University of Bradford, UK
Title: An empirical assay for assessing genomic sensitivity and for improving cancer diagnostics
Biography: Diana Anderson
Detection tests have been developed for many cancers, but there is no single test to identify cancer in general. We have developed such an assay. In this modified patented Comet assay, we investigated peripheral lymphocytes of 208 individuals: 20 melanomas, 34 colon cancers, 4 lung cancer patients, 18 suspect melanomas, 28 polyposis, 10 COPD patients and 94 healthy volunteers. The natural logarithm of the olive tail moment was plotted for exposure to UVA through different agar depths for each of the above groups and analyzed using a repeated measures regression model. Response patterns for cancer patients formed a plateau after treating with UVA where intensity varied with different agar depths. In comparison, response patterns for healthy individuals returned towards control values and for pre/suspected cancers, were intermediate with less of a plateau. All cancers tested exhibited comparable responses.
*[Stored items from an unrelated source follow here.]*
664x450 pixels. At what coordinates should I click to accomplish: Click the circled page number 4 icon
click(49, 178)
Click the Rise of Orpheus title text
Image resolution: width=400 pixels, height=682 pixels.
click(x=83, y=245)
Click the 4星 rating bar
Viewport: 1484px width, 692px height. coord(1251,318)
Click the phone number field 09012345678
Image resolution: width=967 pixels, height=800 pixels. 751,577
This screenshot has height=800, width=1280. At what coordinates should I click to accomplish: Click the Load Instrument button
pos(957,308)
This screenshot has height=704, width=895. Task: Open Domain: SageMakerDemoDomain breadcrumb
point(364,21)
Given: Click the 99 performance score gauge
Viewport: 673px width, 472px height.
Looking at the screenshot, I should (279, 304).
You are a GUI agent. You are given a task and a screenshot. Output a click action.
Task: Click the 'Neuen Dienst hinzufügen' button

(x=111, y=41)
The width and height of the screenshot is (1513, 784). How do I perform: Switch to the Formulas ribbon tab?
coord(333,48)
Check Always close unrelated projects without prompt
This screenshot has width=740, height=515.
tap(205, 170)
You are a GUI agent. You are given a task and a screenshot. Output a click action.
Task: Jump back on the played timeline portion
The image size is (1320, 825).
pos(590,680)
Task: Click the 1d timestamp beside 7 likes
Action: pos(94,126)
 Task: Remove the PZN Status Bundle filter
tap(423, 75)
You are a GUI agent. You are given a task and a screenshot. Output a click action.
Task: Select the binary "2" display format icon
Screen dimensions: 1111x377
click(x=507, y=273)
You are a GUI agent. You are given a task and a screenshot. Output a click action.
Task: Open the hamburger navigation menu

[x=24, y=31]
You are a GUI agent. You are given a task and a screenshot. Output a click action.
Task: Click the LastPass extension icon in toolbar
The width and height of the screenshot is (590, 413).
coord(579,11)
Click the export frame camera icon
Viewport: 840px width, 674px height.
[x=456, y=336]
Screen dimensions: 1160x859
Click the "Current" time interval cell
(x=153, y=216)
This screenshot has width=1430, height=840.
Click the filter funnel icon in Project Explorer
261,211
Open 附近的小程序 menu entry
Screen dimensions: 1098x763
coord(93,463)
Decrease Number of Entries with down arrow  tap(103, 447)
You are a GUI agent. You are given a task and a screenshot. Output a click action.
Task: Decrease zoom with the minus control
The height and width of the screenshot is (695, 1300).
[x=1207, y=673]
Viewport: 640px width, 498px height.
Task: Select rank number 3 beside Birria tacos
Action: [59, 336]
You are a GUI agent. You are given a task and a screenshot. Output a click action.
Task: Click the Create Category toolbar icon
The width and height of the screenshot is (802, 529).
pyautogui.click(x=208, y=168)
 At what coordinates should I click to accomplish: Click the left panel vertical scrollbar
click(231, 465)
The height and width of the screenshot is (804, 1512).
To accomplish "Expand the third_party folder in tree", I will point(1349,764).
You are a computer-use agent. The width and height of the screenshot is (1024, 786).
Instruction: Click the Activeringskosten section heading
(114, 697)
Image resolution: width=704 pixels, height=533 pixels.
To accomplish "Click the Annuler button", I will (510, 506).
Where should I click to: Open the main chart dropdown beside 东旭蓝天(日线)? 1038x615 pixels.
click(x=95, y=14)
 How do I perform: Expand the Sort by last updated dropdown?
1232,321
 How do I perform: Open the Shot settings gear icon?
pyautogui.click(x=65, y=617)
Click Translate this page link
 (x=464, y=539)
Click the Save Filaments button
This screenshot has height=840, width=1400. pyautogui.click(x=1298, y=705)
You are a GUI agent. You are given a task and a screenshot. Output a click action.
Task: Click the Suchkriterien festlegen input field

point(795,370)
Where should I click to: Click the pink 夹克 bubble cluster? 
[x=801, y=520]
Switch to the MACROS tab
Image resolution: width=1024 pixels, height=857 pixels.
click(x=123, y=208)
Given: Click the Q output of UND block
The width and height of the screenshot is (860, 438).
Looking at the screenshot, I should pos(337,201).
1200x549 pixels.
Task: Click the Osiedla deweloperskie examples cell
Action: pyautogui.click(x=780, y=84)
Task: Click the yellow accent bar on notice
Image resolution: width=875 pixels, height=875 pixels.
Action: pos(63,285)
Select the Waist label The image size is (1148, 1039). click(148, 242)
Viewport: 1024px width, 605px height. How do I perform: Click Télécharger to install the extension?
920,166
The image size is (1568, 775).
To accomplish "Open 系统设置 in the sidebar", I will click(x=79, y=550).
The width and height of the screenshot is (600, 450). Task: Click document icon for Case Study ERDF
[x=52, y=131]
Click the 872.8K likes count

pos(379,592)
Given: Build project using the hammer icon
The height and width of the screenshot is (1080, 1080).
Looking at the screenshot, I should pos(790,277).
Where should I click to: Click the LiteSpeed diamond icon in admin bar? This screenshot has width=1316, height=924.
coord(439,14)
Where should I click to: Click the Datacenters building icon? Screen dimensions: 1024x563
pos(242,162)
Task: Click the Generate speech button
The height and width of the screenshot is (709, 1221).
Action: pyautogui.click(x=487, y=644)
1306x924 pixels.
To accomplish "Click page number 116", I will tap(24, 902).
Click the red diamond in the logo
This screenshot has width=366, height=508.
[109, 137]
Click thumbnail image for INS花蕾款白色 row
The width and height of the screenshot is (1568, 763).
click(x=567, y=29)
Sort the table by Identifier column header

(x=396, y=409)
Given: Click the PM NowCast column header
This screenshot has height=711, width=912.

Analyses of receiver operating characteristic curves, of mean log olive tail moments, for all cancers plus pre/suspected-cancer versus controls gave a value for the area under the curve of 0.87; for cancer versus pre/suspected-cancer plus controls the value was 0.89; and for cancer alone versus controls alone (excluding pre/suspected-cancer), the value was 0.93. By varying the threshold for test positivity, its sensitivity or specificity can approach 100% whilst maintaining acceptable complementary measures. Evidence presented indicates that this modified assay shows promise as both a stand-alone test and as a possible adjunct to other investigative procedures, as part of detection programs for a range of cancers.
- Diana Anderson et al, (2014) Sensitivity and specificity of the empirical lymphocyte genome sensitivity (LGS) assay: implications for improving cancer diagnostics. The FASEB Journal article. 28 (10): 4563-4570.